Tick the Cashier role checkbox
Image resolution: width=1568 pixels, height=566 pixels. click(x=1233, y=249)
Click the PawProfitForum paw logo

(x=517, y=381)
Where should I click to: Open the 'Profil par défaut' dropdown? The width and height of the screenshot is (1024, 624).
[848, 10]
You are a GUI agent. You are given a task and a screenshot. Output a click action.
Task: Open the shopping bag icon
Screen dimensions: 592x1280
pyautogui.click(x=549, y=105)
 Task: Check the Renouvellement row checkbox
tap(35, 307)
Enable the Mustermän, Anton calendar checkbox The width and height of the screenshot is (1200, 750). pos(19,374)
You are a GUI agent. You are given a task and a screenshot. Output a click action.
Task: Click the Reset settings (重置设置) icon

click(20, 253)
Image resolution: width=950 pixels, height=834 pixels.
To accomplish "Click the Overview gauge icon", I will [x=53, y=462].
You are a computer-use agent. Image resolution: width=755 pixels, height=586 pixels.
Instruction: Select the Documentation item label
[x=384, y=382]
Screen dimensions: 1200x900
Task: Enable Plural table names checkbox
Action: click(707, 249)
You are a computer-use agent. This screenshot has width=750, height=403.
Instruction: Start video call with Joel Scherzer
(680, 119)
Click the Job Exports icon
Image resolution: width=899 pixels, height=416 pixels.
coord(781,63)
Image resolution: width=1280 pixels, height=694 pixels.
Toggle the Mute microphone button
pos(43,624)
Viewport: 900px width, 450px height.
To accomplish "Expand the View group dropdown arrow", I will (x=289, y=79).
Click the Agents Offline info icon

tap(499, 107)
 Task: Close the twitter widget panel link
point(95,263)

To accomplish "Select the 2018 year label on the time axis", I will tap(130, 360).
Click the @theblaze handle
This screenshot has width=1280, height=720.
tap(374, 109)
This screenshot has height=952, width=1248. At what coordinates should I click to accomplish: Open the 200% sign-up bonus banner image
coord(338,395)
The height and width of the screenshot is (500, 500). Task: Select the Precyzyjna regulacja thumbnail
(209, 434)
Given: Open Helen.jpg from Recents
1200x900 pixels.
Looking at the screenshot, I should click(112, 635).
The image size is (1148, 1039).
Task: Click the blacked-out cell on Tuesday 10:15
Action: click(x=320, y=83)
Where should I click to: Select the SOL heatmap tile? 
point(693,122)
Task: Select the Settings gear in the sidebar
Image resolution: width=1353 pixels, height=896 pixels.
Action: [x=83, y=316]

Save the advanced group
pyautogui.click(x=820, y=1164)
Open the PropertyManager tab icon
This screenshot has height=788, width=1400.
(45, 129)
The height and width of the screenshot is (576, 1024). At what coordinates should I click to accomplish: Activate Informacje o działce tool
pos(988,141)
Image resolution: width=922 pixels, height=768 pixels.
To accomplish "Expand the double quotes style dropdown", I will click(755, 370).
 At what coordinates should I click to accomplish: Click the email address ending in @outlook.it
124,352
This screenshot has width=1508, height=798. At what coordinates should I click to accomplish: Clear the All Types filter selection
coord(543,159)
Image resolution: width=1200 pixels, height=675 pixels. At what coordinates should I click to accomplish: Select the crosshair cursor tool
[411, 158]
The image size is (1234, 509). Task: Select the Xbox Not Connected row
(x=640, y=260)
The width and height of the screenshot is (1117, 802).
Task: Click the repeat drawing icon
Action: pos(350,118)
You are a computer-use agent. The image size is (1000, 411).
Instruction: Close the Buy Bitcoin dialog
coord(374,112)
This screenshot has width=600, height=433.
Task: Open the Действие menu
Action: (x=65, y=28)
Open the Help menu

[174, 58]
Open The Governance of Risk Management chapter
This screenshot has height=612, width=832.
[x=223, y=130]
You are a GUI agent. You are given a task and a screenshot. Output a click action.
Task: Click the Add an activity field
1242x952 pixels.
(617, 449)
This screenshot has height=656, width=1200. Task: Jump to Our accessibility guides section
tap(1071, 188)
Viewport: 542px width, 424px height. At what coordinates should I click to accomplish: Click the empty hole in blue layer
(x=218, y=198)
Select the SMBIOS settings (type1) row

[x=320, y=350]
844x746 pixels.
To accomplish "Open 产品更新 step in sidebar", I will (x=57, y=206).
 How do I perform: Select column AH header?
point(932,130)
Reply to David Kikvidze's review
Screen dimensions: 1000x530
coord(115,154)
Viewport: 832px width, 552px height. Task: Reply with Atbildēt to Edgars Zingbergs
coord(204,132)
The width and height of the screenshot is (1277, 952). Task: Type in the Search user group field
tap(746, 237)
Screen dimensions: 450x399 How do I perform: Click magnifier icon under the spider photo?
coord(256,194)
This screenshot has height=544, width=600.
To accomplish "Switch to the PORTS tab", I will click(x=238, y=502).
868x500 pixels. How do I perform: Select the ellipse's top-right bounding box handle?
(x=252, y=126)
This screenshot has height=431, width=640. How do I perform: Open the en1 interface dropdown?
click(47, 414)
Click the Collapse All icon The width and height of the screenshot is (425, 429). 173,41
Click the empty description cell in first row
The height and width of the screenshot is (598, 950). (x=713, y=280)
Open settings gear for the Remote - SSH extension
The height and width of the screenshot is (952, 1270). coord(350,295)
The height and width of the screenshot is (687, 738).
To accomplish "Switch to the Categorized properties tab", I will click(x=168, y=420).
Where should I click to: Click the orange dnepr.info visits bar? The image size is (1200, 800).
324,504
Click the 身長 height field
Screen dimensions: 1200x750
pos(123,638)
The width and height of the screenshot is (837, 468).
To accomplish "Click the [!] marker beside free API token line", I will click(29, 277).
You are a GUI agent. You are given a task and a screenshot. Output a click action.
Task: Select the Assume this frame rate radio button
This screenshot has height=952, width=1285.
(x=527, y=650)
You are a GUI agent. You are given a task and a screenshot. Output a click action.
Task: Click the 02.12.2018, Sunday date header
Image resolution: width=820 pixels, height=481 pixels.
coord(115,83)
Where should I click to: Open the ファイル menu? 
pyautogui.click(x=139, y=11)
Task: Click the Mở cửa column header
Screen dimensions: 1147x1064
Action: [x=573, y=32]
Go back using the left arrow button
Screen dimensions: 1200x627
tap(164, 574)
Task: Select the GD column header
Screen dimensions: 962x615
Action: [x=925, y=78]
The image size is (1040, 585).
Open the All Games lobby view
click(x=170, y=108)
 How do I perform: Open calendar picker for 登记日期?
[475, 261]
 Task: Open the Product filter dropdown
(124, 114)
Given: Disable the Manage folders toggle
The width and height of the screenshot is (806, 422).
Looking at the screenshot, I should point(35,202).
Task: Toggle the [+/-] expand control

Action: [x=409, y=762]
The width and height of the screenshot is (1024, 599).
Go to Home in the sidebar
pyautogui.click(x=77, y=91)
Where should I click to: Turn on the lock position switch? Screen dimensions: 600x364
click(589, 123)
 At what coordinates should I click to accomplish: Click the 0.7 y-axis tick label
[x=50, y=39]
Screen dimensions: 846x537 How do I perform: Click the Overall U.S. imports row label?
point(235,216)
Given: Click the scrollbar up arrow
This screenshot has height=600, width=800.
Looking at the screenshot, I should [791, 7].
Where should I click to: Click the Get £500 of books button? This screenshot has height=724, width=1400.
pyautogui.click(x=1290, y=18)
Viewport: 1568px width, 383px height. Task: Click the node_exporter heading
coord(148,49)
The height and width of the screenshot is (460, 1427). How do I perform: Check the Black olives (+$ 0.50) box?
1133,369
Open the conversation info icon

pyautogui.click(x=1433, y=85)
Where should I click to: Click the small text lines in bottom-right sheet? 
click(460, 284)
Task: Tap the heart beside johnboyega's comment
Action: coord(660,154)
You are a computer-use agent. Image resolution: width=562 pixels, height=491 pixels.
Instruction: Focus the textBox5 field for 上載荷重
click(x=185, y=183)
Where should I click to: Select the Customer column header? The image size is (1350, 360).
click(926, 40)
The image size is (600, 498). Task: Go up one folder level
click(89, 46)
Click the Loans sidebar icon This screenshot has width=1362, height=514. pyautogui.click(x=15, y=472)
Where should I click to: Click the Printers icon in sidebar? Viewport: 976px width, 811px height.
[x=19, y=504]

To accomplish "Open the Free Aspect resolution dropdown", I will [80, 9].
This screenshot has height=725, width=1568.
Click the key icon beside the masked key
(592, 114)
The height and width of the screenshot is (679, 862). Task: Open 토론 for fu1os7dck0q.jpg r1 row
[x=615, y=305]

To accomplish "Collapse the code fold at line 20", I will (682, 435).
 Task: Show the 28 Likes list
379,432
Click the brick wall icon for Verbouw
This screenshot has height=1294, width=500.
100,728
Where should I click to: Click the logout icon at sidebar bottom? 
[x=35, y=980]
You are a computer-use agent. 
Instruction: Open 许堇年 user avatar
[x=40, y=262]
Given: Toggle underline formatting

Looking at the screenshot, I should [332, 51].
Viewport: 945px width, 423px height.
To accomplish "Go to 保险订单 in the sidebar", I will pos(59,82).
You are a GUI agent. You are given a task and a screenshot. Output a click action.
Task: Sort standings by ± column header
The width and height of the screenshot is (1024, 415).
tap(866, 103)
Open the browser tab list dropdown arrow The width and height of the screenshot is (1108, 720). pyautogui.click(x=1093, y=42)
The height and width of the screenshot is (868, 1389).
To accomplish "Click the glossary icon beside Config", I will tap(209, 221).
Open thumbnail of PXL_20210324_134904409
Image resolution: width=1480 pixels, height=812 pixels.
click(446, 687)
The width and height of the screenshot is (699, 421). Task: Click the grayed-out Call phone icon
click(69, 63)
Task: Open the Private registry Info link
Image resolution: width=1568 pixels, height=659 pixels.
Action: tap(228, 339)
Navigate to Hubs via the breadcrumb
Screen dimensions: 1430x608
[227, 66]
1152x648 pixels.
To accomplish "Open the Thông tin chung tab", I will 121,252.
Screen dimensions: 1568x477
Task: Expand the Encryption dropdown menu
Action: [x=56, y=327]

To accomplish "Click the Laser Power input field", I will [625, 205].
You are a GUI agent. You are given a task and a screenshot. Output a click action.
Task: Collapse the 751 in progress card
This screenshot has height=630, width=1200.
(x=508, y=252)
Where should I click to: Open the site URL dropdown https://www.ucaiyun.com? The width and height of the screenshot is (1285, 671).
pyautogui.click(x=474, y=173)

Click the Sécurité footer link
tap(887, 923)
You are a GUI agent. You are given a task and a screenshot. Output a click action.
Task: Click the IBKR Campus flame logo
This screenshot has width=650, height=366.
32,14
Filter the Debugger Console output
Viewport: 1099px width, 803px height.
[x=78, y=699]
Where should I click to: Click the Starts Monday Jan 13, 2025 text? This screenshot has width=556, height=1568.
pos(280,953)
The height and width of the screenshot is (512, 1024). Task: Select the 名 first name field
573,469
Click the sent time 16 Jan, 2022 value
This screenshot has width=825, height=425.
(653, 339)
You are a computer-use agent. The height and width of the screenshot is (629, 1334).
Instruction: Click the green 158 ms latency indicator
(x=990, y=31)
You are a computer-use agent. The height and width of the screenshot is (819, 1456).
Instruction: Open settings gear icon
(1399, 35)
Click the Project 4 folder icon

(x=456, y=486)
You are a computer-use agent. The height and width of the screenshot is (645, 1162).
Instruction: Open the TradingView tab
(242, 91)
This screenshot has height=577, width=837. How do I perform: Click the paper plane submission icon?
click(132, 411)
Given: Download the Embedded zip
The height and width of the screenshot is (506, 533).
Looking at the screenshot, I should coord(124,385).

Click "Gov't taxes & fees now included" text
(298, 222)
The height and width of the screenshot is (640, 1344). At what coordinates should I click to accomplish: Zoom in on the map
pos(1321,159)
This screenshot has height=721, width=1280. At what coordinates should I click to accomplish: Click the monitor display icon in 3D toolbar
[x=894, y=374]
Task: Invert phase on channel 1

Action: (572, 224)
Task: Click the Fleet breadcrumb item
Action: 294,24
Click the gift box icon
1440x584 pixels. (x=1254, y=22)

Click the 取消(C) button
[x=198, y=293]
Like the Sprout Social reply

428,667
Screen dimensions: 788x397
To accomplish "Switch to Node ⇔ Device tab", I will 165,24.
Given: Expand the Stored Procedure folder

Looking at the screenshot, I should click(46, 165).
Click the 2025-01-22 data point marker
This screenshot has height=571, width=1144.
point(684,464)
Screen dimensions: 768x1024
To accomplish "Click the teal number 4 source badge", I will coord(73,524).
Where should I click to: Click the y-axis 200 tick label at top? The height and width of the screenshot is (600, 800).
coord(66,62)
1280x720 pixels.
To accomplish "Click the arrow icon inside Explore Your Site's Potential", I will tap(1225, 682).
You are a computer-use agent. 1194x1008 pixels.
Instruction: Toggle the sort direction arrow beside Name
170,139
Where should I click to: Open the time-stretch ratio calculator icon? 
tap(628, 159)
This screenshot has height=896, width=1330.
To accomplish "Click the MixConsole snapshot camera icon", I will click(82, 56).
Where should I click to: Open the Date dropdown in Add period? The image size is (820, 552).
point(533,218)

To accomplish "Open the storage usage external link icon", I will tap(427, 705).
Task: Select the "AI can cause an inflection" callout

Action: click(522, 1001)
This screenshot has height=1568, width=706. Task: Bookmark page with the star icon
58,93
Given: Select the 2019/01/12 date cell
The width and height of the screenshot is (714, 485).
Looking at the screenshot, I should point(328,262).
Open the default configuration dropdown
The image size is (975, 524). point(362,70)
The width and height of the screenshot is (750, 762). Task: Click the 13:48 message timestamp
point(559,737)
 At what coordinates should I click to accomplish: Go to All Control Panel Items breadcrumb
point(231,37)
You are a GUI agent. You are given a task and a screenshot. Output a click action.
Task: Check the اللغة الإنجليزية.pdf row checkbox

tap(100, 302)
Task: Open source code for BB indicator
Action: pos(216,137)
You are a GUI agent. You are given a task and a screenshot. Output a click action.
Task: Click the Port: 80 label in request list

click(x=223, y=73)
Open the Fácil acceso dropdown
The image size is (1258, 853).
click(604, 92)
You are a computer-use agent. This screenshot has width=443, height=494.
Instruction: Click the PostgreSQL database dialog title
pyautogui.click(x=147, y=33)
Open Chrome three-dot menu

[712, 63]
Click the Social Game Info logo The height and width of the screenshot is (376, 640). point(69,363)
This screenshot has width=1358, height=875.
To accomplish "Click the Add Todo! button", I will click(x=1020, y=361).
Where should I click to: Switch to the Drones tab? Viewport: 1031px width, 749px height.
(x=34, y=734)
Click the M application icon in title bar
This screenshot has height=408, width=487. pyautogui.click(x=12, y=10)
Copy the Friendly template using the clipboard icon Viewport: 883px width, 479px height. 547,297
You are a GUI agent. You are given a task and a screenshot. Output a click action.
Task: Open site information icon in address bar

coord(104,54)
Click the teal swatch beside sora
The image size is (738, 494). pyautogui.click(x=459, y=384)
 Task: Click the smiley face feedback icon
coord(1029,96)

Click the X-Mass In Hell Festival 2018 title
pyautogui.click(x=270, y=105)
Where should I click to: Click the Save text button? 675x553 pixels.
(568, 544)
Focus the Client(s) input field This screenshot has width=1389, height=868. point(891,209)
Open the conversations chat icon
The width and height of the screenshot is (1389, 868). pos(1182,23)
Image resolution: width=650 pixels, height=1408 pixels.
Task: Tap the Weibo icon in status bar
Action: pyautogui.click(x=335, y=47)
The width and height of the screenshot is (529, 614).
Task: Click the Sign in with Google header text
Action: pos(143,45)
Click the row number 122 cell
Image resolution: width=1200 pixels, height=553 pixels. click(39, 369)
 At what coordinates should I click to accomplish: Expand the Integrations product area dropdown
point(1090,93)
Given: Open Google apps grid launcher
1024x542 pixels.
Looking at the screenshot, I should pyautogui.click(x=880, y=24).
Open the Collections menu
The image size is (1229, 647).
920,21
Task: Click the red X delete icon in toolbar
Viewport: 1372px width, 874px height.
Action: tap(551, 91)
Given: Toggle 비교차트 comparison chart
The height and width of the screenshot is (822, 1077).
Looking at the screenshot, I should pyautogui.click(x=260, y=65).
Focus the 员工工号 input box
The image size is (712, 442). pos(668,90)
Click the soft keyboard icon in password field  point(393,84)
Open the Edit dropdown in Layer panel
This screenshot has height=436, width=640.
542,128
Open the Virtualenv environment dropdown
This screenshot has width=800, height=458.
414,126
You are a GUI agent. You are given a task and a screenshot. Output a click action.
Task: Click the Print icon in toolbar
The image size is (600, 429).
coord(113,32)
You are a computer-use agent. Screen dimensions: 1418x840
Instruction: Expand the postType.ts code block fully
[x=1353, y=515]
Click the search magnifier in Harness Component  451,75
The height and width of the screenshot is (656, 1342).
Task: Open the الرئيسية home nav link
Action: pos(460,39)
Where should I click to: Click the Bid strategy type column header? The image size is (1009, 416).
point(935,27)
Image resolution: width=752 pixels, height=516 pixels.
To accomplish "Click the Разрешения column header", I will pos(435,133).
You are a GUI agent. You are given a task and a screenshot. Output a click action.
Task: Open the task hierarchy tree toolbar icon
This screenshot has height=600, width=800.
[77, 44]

^^^^^^^^

• **Exercise details**: In the listing above, find the line holding "The height and width of the screenshot is (687, 738)." and the line holding "The image size is (1040, 585).", then output those two lines and every line between them exactly.

• **Task answer**:
The height and width of the screenshot is (687, 738).
To accomplish "Switch to the Categorized properties tab", I will click(x=168, y=420).
Where should I click to: Click the orange dnepr.info visits bar? The image size is (1200, 800).
324,504
Click the 身長 height field
Screen dimensions: 1200x750
pos(123,638)
The width and height of the screenshot is (837, 468).
To accomplish "Click the [!] marker beside free API token line", I will click(29, 277).
You are a GUI agent. You are given a task and a screenshot. Output a click action.
Task: Select the Assume this frame rate radio button
This screenshot has height=952, width=1285.
(x=527, y=650)
You are a GUI agent. You are given a task and a screenshot. Output a click action.
Task: Click the 02.12.2018, Sunday date header
Image resolution: width=820 pixels, height=481 pixels.
coord(115,83)
Where should I click to: Open the ファイル menu? 
pyautogui.click(x=139, y=11)
Task: Click the Mở cửa column header
Screen dimensions: 1147x1064
Action: [x=573, y=32]
Go back using the left arrow button
Screen dimensions: 1200x627
tap(164, 574)
Task: Select the GD column header
Screen dimensions: 962x615
Action: [x=925, y=78]
The image size is (1040, 585).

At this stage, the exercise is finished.